Y ya os digo, que aquí se vive divinamente. Cuando nacieron mis hijos sabía que había que ir al ambulatorio, que había un calendario de vacunación previsto y que los niños recibían las vacunas necesarias para pasar a formar parte de “la manada” protegida que puede sortear enfermedades graves que no es necesario pasar para inmunizarse porque algunas de ellas no son siempre superables.
Yo he pasado algunas temporadas haciendo trabajos en hospitales donde había niños muy pequeños y muy enfermos y nunca he llegado a plantearme si había o no que vacunar. Hay familias de niños inmunodeprimidos que a menudo tienen que esperar para poder vacunar a sus hijos y no he visto ninguno al que le hiciese gracia que su hijo fuese el desprotegido entre los pinchados.
Recuerdo también la historia de un primo hermano paterno que llevaba alzas en un pie. Sobrevivió a la polio y se quedó con una pierna más corta que otra.
Y ahora resulta que hay familias que se niegan a vacunar a sus hijos, que no cumplen con el calendario y que dejan a sus hijos a merced de unos bichos que no es que nadie se enferme porque no existan sino que nadie se enferma porque todos se vacunan.
La inconsciencia de algunos no es capaz de llegar a los organismos microscópicos, por lo visto y se quedan en la concreción de “lo que yo veo existe y lo que yo no veo, no existe”. Como no habrán pasado demasiadas penurias ni visto las de otros les da el espíritu libertario y lo aplican al cuerpo de sus hijos negando el derecho a la protección contra enfermedades.
Se oye:
“es que las vacunas son gérmenes que se inoculan en el organismo y pueden ser dañinos”.
“Es que hay que dejar que los procesos naturales sigan su curso”
“Es que si usas homeopatía en vez de antibióticos no haces ningún daño”
Todo esto y más dicen los padres que tratan de justificar de alguna manera lo que no es más que un capricho pijiprogre e irresponsable.
Cuántos padres universitarios he oído decir estas sandeces, cuántos que pudiendo evitar males mayores a sus hijos prefieren evitar los microorganismos atenuados y las molestias de un pinchazo. Cuántas familias que no se sacan de la boca el “pobrecito mi niño”, el “déjalo que crezca libre, es un niño” que como no tienen bastante con crear monstruitos de esos incapaces de comportarse en público ni acudir a ningún sitio sin dar la nota, los exponen a enfermedades perfectamente evitables.

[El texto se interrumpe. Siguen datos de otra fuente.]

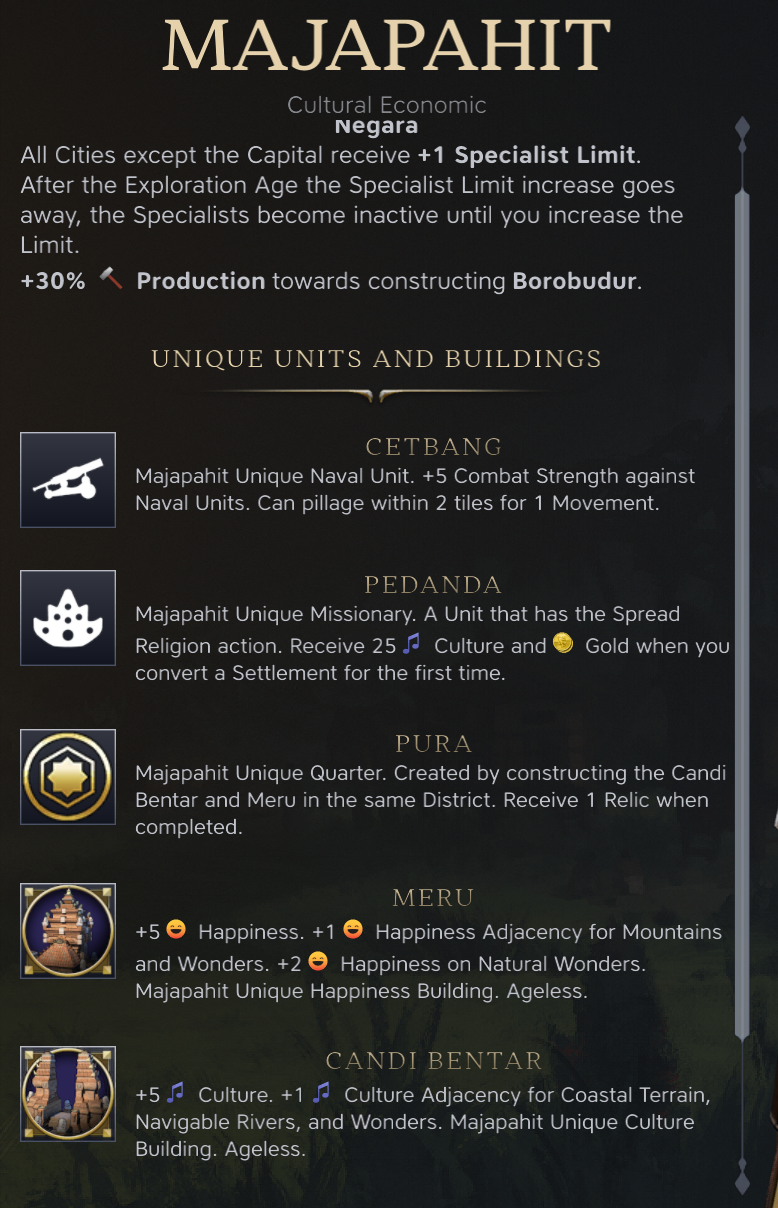This screenshot has height=1208, width=778.
Task: Click the MAJAPAHIT civilization title
Action: pos(386,44)
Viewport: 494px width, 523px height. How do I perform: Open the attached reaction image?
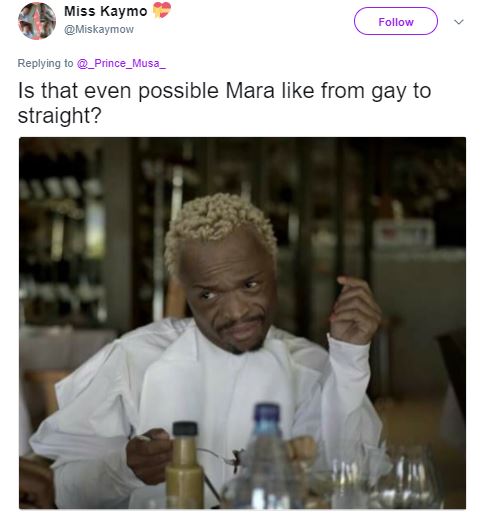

Pobrecitos sus niños. En eso sí que tienen razón.
Qué desastre nacer en una familia que deja que tu cuerpo se defienda de todo como pueda y que te deja crecer a la virulé. Lo malo es que el capricho y la ignorancia de unos la podemos pagar todos. Ya si encima hay profesionales médicos que promueven la alegría antivacunas, apaga y vámonos.

Desde luego la tontería es un problema de salud pública y como tal debiera tratarse.